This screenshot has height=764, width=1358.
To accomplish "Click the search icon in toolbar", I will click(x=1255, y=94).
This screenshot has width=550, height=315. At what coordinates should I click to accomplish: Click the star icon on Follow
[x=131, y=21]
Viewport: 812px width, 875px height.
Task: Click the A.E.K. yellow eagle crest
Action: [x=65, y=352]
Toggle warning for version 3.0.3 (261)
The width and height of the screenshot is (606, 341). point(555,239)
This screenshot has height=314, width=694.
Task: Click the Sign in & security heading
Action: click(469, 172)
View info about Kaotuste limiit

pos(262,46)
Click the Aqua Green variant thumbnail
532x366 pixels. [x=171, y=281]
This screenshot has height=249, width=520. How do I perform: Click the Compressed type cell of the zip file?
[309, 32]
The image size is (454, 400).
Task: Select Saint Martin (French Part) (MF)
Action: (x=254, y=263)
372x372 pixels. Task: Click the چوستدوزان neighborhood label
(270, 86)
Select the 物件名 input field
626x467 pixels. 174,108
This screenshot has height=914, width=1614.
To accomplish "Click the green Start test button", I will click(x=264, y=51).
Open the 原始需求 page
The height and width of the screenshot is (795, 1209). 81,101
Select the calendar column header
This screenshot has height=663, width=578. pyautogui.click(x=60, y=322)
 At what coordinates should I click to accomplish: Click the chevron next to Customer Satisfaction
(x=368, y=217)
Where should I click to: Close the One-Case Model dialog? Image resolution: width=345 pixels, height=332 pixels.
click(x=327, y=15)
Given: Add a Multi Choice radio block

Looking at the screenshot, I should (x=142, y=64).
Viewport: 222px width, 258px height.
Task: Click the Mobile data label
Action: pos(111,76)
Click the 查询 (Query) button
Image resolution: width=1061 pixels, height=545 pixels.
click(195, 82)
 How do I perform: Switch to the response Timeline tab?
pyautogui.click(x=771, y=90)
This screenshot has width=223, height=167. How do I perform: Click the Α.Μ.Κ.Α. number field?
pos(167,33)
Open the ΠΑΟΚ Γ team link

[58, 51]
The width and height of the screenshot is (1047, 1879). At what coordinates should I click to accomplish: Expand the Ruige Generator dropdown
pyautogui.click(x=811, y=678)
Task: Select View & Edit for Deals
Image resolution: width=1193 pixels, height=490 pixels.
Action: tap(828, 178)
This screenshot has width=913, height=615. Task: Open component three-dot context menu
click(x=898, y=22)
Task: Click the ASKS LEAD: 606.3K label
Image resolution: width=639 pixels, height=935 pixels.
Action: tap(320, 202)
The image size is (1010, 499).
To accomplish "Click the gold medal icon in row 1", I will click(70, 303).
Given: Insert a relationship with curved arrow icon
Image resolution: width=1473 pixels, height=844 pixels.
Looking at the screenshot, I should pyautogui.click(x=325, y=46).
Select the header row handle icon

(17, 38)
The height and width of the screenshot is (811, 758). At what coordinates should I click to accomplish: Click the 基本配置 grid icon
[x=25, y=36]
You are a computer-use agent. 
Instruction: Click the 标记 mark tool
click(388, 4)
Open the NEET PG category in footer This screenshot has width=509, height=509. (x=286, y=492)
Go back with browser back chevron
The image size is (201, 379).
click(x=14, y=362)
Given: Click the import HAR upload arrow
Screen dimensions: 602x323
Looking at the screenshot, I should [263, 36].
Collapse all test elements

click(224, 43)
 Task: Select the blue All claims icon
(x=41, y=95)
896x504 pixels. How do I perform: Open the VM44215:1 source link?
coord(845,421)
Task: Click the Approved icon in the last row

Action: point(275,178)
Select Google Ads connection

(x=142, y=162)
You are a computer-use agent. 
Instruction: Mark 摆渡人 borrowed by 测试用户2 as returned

○ ○ ○ ○

● **WHAT THIS TASK INVOLVES**:
Copy out the items word for word, starting with the line that contains "This screenshot has width=223, height=167." and going on through the line that contains "Action: tap(828, 178)", including both of those lines.

● **ANSWER TO THE TASK**:
This screenshot has width=223, height=167. How do I perform: Click the Α.Μ.Κ.Α. number field?
pos(167,33)
Open the ΠΑΟΚ Γ team link

[58, 51]
The width and height of the screenshot is (1047, 1879). At what coordinates should I click to accomplish: Expand the Ruige Generator dropdown
pyautogui.click(x=811, y=678)
Task: Select View & Edit for Deals
Image resolution: width=1193 pixels, height=490 pixels.
Action: tap(828, 178)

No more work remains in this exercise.